# [PASSAGE PROVIDED]
Studio album by the Rasmus
- Released: 24 September 2008
- Recorded: September 2007 – Spring 2008 in Helsinki, Nashville
- Genre: Alternative metal, alternative rock, symphonic rock, gothic rock
- Length: 45:41
- Label: Playground Music (Europe)
- Producer: Desmond Child, Harry Sommerdahl

The Rasmus chronology
| Hide from the Sun (2005) | Black Roses (2008) | Best of 2001–2009 (2009) |

Singles from Black Roses
- "Livin' in a World Without You" Released: 10 September 2008; "Justify" Released: 2 February 2009;

= Black Roses (album) =

Black Roses is the seventh studio album by the Finnish rock band the Rasmus, which was released on 29 September 2008 in the UK. In Germany the album was released on 26 September and in the Nordic countries two days before. The album immediately replaced Metallica's Death Magnetic on the top spot of the Finnish Album Charts and went Gold after one week.

==Background==
According to Dynasty Recordings' MySpace profile, the band rested in Helsinki during the winter 2006 and also wrote songs for the upcoming album. They had met the producer Desmond Child at a concert in the Dominican Republic 3 November. Guitarist Pauli Rantasalmi said that the Rasmus had written around 30 songs, 11 of which were chosen for the album. The band started recording the new album in Dynasty Studios, Helsinki, Finland, on 17 September 2007 for a month and at the end of the year went to Nashville to continue. Smaller parts were recorded in Stockholm, Singapore, Berlin and Greece. While Desmond Child was the main producer, he was helped by Harry Sommerdahl. Michael Wagener was the mixer for Black Roses except "Livin' in a World Without You", which was mixed by Niclas Flyckt. The album was originally planned to be released in March, but was delayed due to new songs the band still wanted to record, including "Livin' in a World Without You".

# [ACTIONS TO TAKE]
1 – In the passage on the Black Roses album, who mixed "Livin' in a World Without You"?
2 – Reproduce part of the passage on the Black Roses album word for word, beginning at the words "- Producer: Desmond" and stopping after "after one week.".
3 – Carry on the passage on the Black Roses album from the point where it stops.

# [Dataset records]
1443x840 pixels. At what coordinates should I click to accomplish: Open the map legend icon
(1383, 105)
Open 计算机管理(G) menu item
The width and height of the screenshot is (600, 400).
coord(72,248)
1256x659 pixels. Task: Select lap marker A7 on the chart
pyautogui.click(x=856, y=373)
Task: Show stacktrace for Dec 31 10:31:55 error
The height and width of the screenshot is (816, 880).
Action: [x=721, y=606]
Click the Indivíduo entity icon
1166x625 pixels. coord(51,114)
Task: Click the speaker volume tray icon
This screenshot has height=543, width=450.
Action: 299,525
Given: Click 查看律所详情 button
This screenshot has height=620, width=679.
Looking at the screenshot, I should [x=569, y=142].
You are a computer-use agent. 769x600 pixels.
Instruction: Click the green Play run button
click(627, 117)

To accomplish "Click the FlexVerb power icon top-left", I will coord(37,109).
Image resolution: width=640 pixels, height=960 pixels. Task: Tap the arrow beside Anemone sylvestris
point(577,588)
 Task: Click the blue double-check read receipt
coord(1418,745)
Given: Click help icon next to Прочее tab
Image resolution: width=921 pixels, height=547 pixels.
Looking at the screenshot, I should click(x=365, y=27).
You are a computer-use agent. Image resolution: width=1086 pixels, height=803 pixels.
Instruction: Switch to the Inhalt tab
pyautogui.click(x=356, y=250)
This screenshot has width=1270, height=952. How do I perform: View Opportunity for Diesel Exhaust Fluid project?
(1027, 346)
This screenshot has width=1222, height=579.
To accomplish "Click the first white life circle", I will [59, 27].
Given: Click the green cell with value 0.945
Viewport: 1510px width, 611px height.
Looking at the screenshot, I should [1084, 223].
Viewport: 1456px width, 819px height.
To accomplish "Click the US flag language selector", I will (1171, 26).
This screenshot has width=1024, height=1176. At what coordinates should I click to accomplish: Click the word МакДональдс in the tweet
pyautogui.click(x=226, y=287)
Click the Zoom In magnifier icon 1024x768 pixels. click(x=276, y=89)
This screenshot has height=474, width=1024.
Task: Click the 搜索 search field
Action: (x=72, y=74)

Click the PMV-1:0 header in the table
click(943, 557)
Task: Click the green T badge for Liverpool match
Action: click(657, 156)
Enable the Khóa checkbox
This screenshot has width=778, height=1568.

# [EXPECTED RESULTS]
1 – Niclas Flyckt

2 –
- Producer: Desmond Child, Harry Sommerdahl

The Rasmus chronology
| Hide from the Sun (2005) | Black Roses (2008) | Best of 2001–2009 (2009) |

Singles from Black Roses
- "Livin' in a World Without You" Released: 10 September 2008; "Justify" Released: 2 February 2009;

= Black Roses (album) =

Black Roses is the seventh studio album by the Finnish rock band the Rasmus, which was released on 29 September 2008 in the UK. In Germany the album was released on 26 September and in the Nordic countries two days before. The album immediately replaced Metallica's Death Magnetic on the top spot of the Finnish Album Charts and went Gold after one week.

3 –
==Singles==
The first single "Livin' in a World Without You" was released on 10 September and for radio stations in July. The music video for "Livin' in a World Without You" was shot on 3 July in Stockholm, and released in August. The song was first played live on 5 July in NRJ in the Park in Berlin together with another new song, "Ten Black Roses".

The second single was "Justify", released later in autumn.

Lauri Ylönen stated on the Austrian television station Go TV, that a duet with Anette Olzon (Nightwish) was scheduled for later in 2009. "October & April" was released in November 2009.

==Touring==
The first time the Rasmus played any new songs from Black Roses was the gig in Berlin on 5 July.
The group started the promotion for Black Roses with acoustic gigs at Radio SAW and RS2 in Germany 26–27 August. The Black Roses world tour started in January 2009 in Europe. In Finland they did a tour called Dynasty Tour 2008 in October 2008 together with Von Hertzen Brothers and Mariko starting from Seinäjoki and finishing in Helsinki. The Black Roses tour involved concerts in more than twenty-four countries, while some concerts in South America had to be cancelled because of the outbreak of the severe swine flu.
Between 14 and 28 June 2009, the Rasmus played with Alice Cooper and Scorpions on a short stadium tour in Russia called "Monsters of Rock". In the summer months of 2009 the band played several festivals.

Professional ratings
Review scores
| Source | Rating |
| 411mania | link |
| Allmusic | link |
| Kerrang! | Star |
| Melodic | Star |

==Track listing==

| No. | Title | Length |
|---|---|---|
| 1. | "Livin' in a World Without You" | 3:50 |
| 2. | "Ten Black Roses" | 3:54 |
| 3. | "Ghost of Love" | 3:17 |
| 4. | "Justify" | 4:26 |
| 5. | "Your Forgiveness" | 3:55 |
| 6. | "Run to You" | 4:11 |
| 7. | "You Got It Wrong" | 3:15 |
| 8. | "Lost and Lonely" | 4:46 |
| 9. | "The Fight" | 3:45 |
| 10. | "Dangerous Kind" | 3:46 |
| 11. | "Live Forever" | 3:20 |

Bonus Tracks
| No. | Title | Length |
|---|---|---|
| 12. | "Yesterday You Threw Away Tomorrow" | 3:08 |

Digital Release
| No. | Title | Length |
|---|---|---|
| 12. | "Song by Song Audio" | 9:30 |

===Bonus DVD special fan edition===
1. "Making of Black Roses"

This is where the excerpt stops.